В 65 лет Виктор Розов пишет крайне нехарактерную для себя пьесу «Гнездо глухаря» (1978). В этой предельно жестокой, социальной, сатирической и во многом пессимистической драме он подвергает критике высшие чиновничьи слои и приближается к выводу, характерному для последующей эпохи: так жить нельзя. Драматург, всегда любивший и защищавший живую жизнь, практически не видит в «гнезде глухаря» просвета. Он словно бы пишет, по завету европейских новеллистов, «роман семьи», начиная его с картины тучности дома Судакова и завершая полным крахом семейства, чье благополучие зиждилось на фальшивых ценностях. Причем крах этот является семье в праздничный день Первомая – явный намек на неблагополучие страны, в которой допустили расслоение общества и неограниченную власть бюрократического аппарата. Поражает ядовитость, «зубатость» Розова в этом тексте: даже «светлые» персонажи здесь либо обессилены моральной борьбой, как Искра, либо подломлены, изувечены психологической травмой, как Пров. Дети «глухаря» оказываются нравственными калеками, а не хищниками.

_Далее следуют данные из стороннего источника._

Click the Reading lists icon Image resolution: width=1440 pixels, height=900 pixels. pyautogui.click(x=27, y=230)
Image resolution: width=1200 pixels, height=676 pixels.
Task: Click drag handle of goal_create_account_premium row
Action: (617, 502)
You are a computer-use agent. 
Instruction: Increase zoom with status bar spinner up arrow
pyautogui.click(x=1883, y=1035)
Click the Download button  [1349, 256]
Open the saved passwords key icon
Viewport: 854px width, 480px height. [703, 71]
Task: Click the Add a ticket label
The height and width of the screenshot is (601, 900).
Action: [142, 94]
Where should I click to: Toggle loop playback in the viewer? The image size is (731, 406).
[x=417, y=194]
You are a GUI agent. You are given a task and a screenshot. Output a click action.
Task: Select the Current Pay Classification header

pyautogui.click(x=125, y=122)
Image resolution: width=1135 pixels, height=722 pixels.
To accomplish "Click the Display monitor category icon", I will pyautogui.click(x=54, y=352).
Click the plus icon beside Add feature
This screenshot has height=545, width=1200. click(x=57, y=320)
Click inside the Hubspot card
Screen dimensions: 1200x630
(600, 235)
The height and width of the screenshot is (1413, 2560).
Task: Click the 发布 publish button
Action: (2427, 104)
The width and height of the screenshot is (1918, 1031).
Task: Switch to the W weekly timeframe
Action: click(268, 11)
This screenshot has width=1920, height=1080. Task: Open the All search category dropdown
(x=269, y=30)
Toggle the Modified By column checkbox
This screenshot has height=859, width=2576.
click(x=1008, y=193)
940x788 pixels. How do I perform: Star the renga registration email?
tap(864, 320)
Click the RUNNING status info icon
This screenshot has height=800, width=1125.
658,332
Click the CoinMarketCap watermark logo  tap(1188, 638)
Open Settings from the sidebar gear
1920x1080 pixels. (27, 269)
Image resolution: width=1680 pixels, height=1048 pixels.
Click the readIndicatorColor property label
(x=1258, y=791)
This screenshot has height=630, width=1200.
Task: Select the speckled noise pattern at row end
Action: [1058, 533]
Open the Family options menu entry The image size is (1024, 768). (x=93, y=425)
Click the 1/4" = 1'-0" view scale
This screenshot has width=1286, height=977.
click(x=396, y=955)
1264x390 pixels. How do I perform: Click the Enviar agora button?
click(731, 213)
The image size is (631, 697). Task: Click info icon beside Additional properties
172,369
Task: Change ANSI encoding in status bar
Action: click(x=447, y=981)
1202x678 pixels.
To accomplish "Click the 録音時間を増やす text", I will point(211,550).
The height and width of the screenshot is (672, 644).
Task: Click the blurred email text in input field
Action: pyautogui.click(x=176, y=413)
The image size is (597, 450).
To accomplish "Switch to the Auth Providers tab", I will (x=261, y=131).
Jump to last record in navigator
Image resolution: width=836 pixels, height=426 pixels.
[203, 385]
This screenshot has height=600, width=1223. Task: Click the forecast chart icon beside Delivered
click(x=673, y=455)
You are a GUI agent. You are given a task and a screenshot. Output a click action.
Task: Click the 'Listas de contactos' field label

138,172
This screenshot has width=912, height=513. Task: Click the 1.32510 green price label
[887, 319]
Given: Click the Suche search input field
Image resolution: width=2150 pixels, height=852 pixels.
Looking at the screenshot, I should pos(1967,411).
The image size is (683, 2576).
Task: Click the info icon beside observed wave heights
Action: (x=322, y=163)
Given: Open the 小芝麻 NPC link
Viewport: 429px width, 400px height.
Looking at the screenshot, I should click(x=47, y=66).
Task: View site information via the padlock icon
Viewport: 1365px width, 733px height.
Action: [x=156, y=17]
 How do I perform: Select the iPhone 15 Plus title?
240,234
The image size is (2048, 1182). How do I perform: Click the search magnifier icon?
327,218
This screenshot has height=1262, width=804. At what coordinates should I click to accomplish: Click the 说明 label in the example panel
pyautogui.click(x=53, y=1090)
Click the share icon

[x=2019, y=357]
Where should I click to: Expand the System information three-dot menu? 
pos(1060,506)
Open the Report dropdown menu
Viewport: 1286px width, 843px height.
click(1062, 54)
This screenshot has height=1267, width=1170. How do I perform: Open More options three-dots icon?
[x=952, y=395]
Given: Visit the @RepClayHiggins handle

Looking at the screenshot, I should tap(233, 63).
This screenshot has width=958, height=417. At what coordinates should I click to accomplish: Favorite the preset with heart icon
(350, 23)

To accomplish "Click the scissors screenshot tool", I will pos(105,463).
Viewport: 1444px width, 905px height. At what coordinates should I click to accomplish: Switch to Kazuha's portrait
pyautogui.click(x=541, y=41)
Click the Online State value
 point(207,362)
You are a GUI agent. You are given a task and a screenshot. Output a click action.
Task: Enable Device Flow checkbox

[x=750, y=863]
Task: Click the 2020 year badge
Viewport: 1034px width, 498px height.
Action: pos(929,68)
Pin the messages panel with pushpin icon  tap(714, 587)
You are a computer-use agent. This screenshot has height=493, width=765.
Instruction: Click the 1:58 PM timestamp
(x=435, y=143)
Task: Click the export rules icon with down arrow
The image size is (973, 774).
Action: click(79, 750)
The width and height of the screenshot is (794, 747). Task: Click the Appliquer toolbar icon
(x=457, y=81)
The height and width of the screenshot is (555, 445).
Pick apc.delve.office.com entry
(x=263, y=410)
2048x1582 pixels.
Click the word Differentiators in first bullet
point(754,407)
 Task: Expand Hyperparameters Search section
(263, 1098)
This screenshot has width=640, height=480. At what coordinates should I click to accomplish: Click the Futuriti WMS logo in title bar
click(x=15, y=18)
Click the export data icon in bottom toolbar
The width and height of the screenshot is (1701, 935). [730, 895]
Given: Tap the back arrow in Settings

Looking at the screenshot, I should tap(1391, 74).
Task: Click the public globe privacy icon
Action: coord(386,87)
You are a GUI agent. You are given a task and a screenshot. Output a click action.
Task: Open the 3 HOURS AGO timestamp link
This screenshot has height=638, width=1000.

Сначала мы видим хорошо упакованный, крепкий, богатый мир Степана Судакова – высокопоставленного чиновника, связанного с внешней торговлей. Ценности рвача и приспособленца полностью передались его ученику, кичащемуся «народным, крестьянским» происхождением, Георгию Есюнину, зятю Судакова. Старость, дряхлость Судакова позволяют ему быстро обойти своего патрона по службе, и он занимает предназначавшееся тому место, ухлестнув за дочкой еще большего начальника. Люди используют друг друга, оставляя за пределами делопроизводительной гонки слабых, больных, беспомощных. На фоне борьбы старого и молодого чиновников разрушаются судьбы. Кульминационная сцена – ночная, когда обессиленная предательством мужа, абортами по принуждению и нравственными переживаниями Искра Судакова падает на колени перед иконами и африканскими масками – «этнографической коллекцией» Судакова – и впервые пытается молиться, не зная ни слов, ни чина. То есть, по сути, Искра совершает предательство по отношению к идеологии отца, к идеологии страны, превращая предмет бездумного коллекционирования (рядом с православными иконами – засушенная голова, атрибут каннибализма) в предмет религиозного культа, возвращая предмету потерянное сакральное значение. Не исключено, что коллекция Судакова началась с мародерства во время Второй мировой – еще одно удушающее кольцо для советской идеологии. Искра, из которой должно возгореться пламя, не видит иного выхода, чем вернуться в исходную точку – к трансцендентному, которое мерно уничтожалось советским человеком. Искра затухает. В момент написания, разумеется, на эту тему никто и не думал, но с высоты прошедших лет можно увидеть здесь предвосхищение перестройки с ее генеральной идеей «возрождения духовности» как замены обветшавшей идеологии. В ночной сцене откровенничает и безмолвная «глухарица» Наталья Судакова – защищая дочь и саму себя, которую муж превратил в домохозяйку, служанку.